▶ **REQUIREMENT**
Every line from the one holding "GeneratePress (583, 455)" through the final line of the entries is to be reproduced exactly, and no other line.

===============

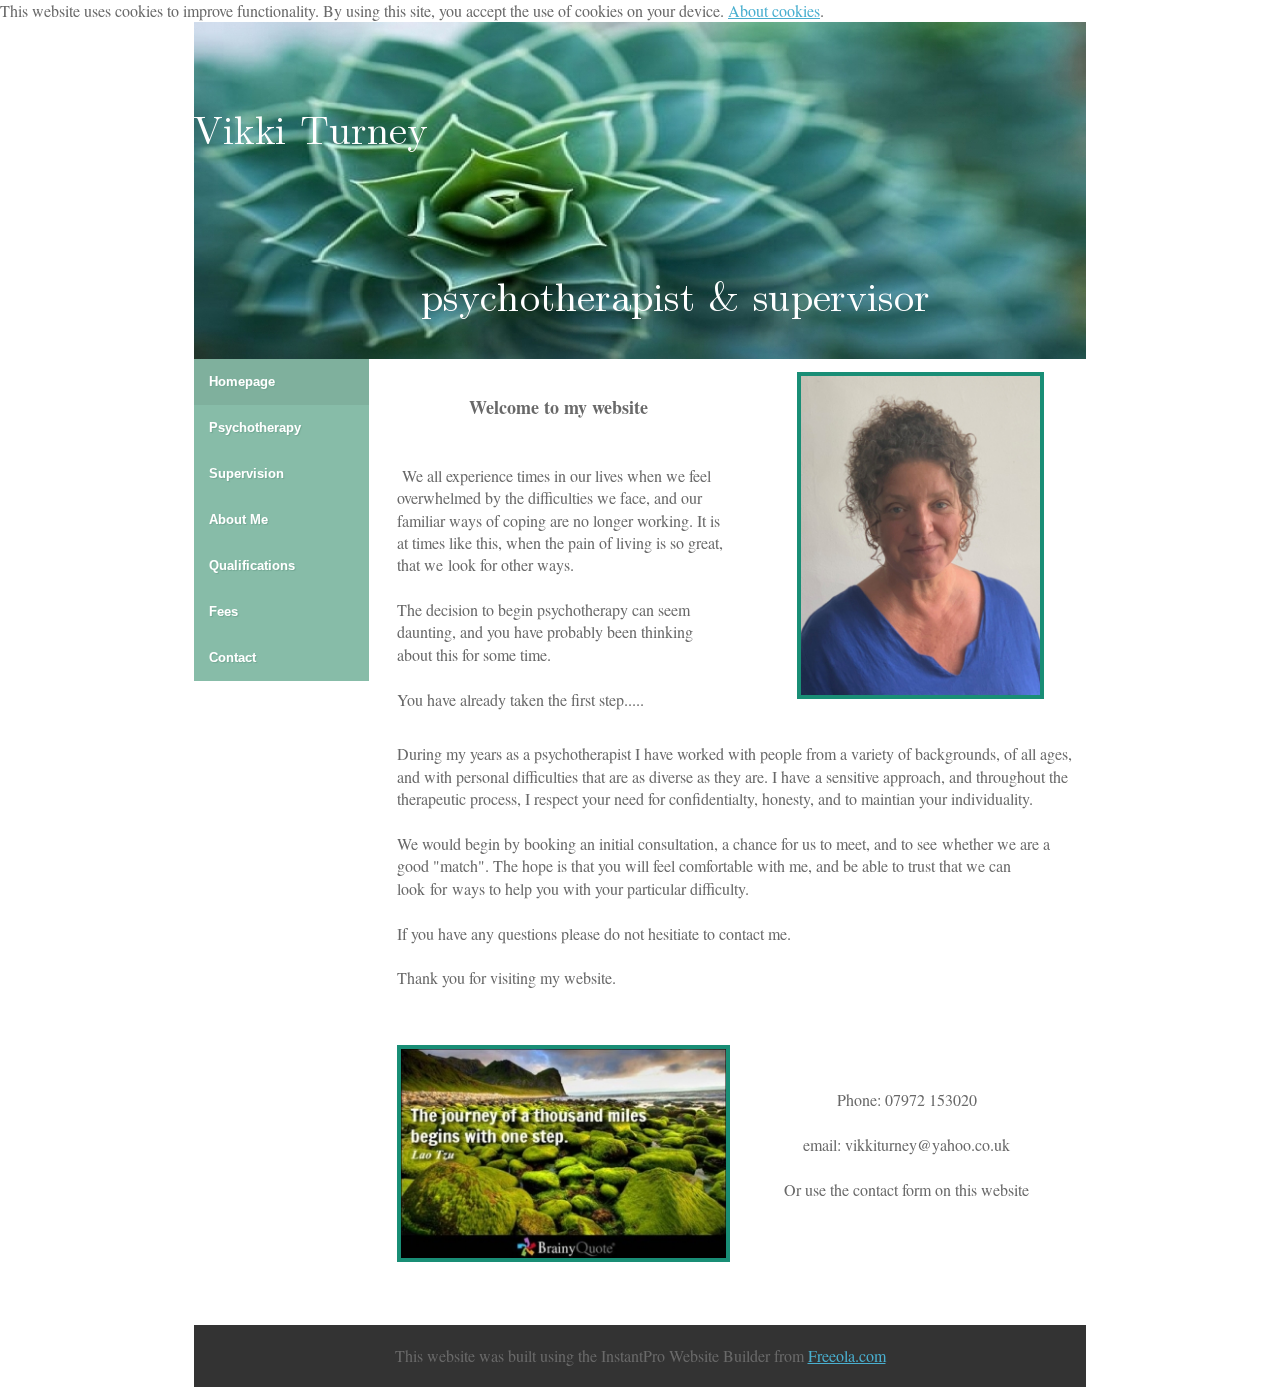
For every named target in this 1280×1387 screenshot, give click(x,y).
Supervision (246, 473)
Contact (232, 657)
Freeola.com (847, 1355)
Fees (223, 611)
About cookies (774, 10)
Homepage (242, 381)
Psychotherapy (255, 427)
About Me (238, 519)
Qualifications (252, 565)
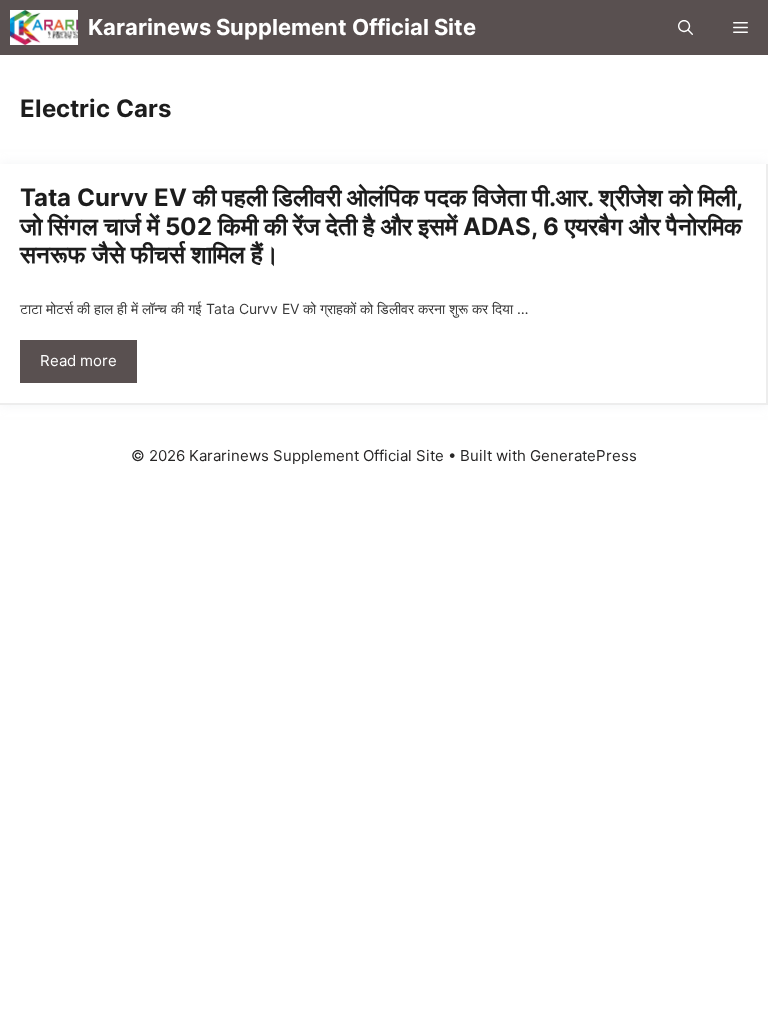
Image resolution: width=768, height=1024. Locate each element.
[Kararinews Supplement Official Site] (44, 27)
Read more (78, 360)
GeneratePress (583, 455)
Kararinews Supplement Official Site (282, 27)
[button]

===============

▶ **RESULT**
GeneratePress (583, 455)
Kararinews Supplement Official Site (282, 27)
[button]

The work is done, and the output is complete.